There is also the factor of denial about the situation, such as with families stuck in a cycle of violence. “Part of the cycle of violence, there is a romantic honeymoon after the (violent) period that feels very good,” Scott said.
After an incident of domestic violence, perpetrators may use grand romantic gestures and make promises to never harm the victim again. When that honeymoon period hits, the victim often forgets about the previous violent incident or explosion.
“There’s a lot of denial to protect your mental and physical stability,” Scott said.
The perpetrator may also cause the victim to feel blame for the situation, Scott said. Causing the victim to take the blame may then guilt the victim into staying in the situation if the victim does not feel like he or she has the right to leave.
What can be done?
In discussing the many reasons victims stay with their abusers, Scott said there are still ways out and there are still ways for the community and loved ones to support victims and promote a message of survival for the victims.
“I think we have to send a clear message: it’s not okay, and you don’t have to live (this way),” she said.
For domestic violence victims, Scott suggested that taking part in support groups is good way to regain their self-confidence and improve their self-image, much of which their abusers have taken away.
Scott added that the community and loved ones can encourage victims to report domestic violence and not keep the issue a hidden one.
“We have to encourage people to report and not hide and not keep it a secret,” Scott said.
Scott said that victims reporting incidents of domestic violence and seeking charges will hold perpetrators accountable and show them that they cannot get away with committing domestic violence. “If you don’t report, then the perpetrators don’t get punished,” she said.
For instance, if a perpetrator who hits a victim and does not get punished, then the perpetrator knows that he or she can get away with it. “Women aren’t reporting, they’re not leaving, the perpetrators are not getting punished,” Scott said.
Miami County Sheriff Dave Duchak echoed a similar sentiment, encouraging victims to report domestic violence and advising other people to support victims they may know.
“I think the key to prevention is offering support to someone you know who may be dealing with domestic violence issues,” Duchak said. “Encourage them to report the abuse to law enforcement.
“Miami County has a very good Family Abuse Shelter in Troy that can also offer much support and assistance along with the county’s victim-witness program, which is administered through the county prosecutor’s office. Tri-County Mental Health also offers many services that would be beneficial to those needing assistance.
“On the jail inmate end of the issue, we have started offering life-skill classes to those inmates at the Incarceration Facility who are willing to voluntarily cooperate to help them develop healthy coping skills.”

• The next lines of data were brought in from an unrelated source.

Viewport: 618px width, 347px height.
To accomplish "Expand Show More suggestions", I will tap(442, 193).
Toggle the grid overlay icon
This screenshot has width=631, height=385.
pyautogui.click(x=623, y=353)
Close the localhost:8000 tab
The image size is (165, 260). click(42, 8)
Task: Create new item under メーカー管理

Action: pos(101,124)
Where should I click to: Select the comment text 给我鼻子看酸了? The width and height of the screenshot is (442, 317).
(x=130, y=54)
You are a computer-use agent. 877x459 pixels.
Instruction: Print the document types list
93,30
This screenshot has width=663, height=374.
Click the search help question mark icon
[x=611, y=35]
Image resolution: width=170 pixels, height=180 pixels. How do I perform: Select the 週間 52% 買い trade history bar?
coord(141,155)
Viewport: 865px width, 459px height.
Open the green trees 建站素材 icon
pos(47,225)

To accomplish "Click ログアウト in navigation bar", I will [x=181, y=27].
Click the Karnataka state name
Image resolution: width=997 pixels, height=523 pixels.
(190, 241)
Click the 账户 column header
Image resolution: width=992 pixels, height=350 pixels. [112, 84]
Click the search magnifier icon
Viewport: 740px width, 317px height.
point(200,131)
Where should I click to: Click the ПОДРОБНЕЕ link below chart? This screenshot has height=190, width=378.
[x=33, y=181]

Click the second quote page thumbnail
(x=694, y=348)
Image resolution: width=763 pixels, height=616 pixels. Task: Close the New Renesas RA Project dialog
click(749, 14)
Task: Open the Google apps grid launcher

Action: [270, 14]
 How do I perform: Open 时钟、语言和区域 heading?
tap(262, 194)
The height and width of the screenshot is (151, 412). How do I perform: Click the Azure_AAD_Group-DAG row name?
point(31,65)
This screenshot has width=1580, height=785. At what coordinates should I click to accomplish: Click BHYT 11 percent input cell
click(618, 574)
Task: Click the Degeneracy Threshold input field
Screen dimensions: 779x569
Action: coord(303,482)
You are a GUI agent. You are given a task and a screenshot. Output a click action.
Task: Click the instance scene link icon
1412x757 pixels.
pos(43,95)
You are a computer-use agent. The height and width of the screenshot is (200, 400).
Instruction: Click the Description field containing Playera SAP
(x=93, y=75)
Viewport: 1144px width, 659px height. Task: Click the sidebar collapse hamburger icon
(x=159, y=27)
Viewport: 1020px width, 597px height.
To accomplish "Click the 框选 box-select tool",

Community resources providing help
Locally, the Family Abuse Shelter of Miami County offers safe housing to all victims of domestic violence and their children. There is no fee for shelter care, and the shelter staff offers advocacy and case management to all victims of domestic violence. Individual and group counseling is given at no charge, according to the shelter’s website.
Shelter advocates are available 24 hours a day, seven days a week to assist anyone who wants to get out of a domestic violence situation. Shelter advocates also assist victims of domestic violence who do not reside in the shelter.
The shelter, located at 16 E. Franklin St. in Troy, can be contacted at (937) 339-6761. The office is open Monday through Friday between 8 a.m. and 4:30 p.m.
Shelter staff can be contacted after hours and on weekends by calling 911 or through the Tri-County Board of Recovery and Mental Health Services Crisis Hotline at 1-800-351-7347.